After the escalation of the Ukraine conflict in 2022, the EU took steps to reduce dependency on Russian energy. While some member states voluntarily stopped importing Russian gas, others, including Austria, Slovakia, the Czech Republic, and Italy, maintained imports. However, these deliveries ended earlier this month after Ukraine declined to extend its gas transit agreement with Moscow.
“Europe is suffering from not receiving Russian gas, with expected losses of more than 1 trillion euros,” Dmitriev remarked. He previously linked these losses to the high costs of liquefied natural gas (LNG), which the EU has increasingly relied on to compensate for reduced Russian supplies.
Dmitriev also emphasized that the loss of the EU as a gas customer, along with sanctions targeting Russia's economy, have had minimal impact on the country. In contrast, he argued, the EU has shouldered the majority of the economic repercussions.

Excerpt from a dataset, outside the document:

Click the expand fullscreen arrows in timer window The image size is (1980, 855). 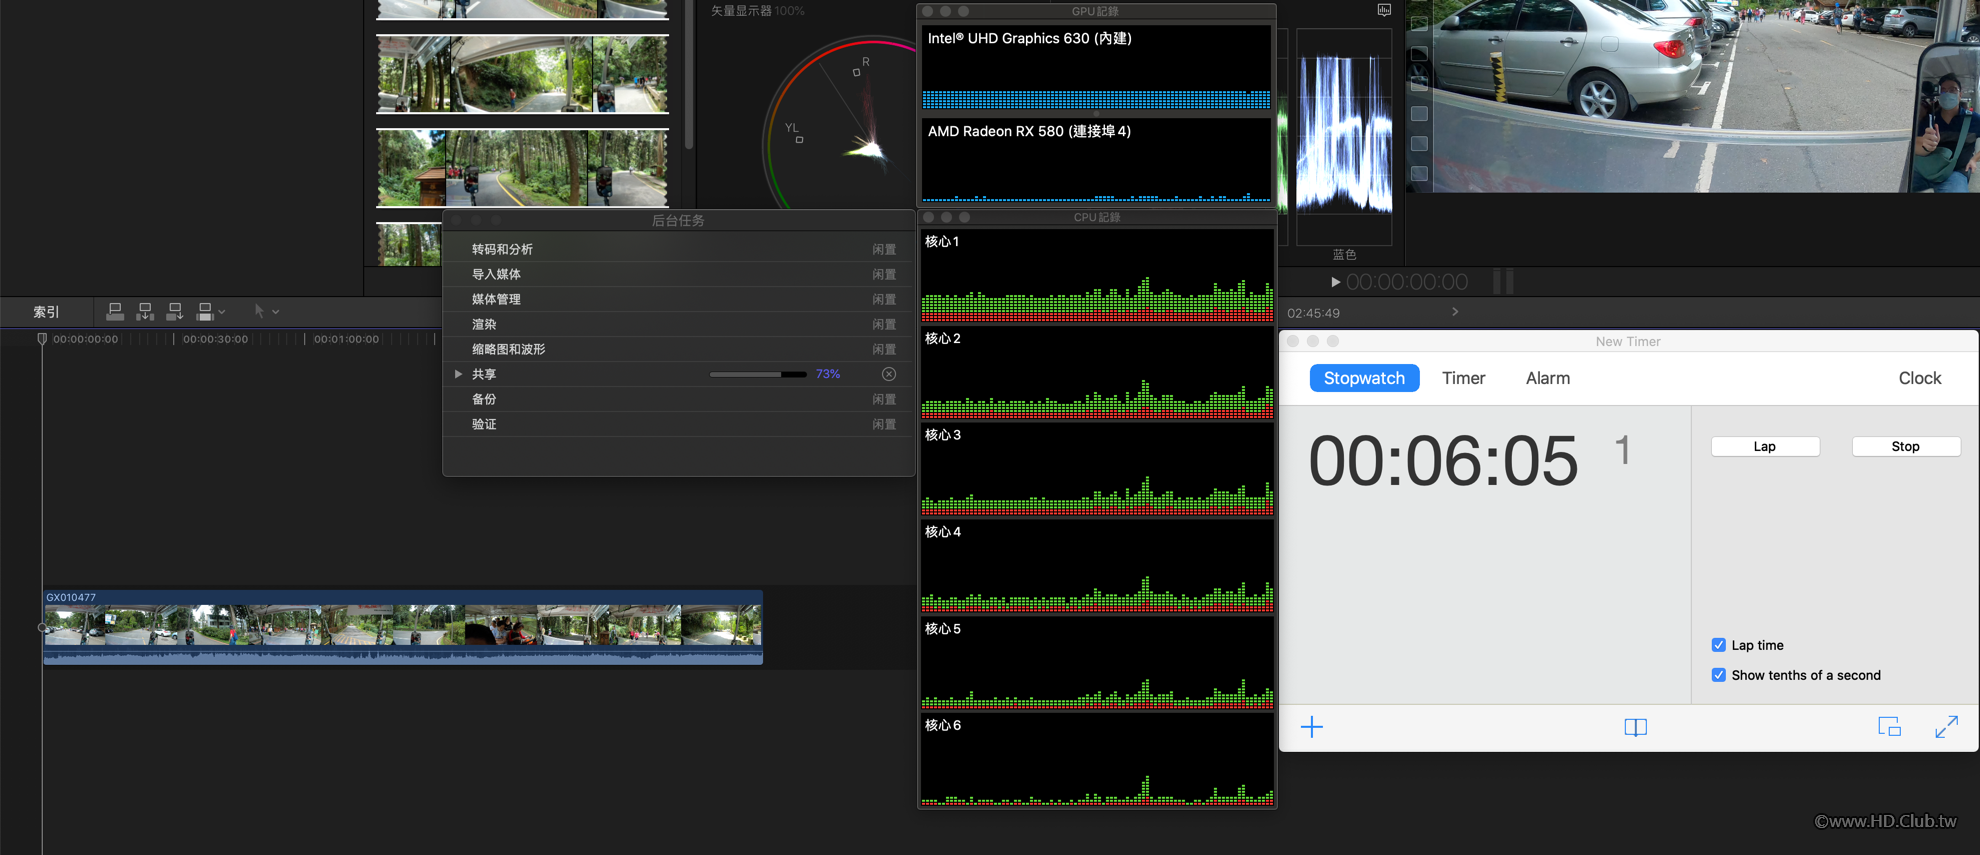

MENAFN19012025000045016755ID1109105039
Legal Disclaimer:
MENAFN provides the information “as is” without warranty of any kind. We do not accept any responsibility or liability for the accuracy, content, images, videos, licenses, completeness, legality, or reliability of the information contained in this article. If you have any complaints or copyright issues related to this article, kindly contact the provider above.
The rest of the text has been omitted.